• _PROBLEM DETAILS_: Rescale everything from the row containing "You are a computer-use agent." down to the last of the rows, both included. Write those rows out again with their requests, multiplying each coordinate in the answers by 0.4 and rounding to whole numbers with halves going up, and leave out all other rows.
Start of GIVEN ENTRIES
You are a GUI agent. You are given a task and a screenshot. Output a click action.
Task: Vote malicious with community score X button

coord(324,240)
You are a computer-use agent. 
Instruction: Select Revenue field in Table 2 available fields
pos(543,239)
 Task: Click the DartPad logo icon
End of GIVEN ENTRIES
• _WRITTEN ANSWER_:
You are a computer-use agent. 
Instruction: Select Revenue field in Table 2 available fields
pos(217,96)
 Task: Click the DartPad logo icon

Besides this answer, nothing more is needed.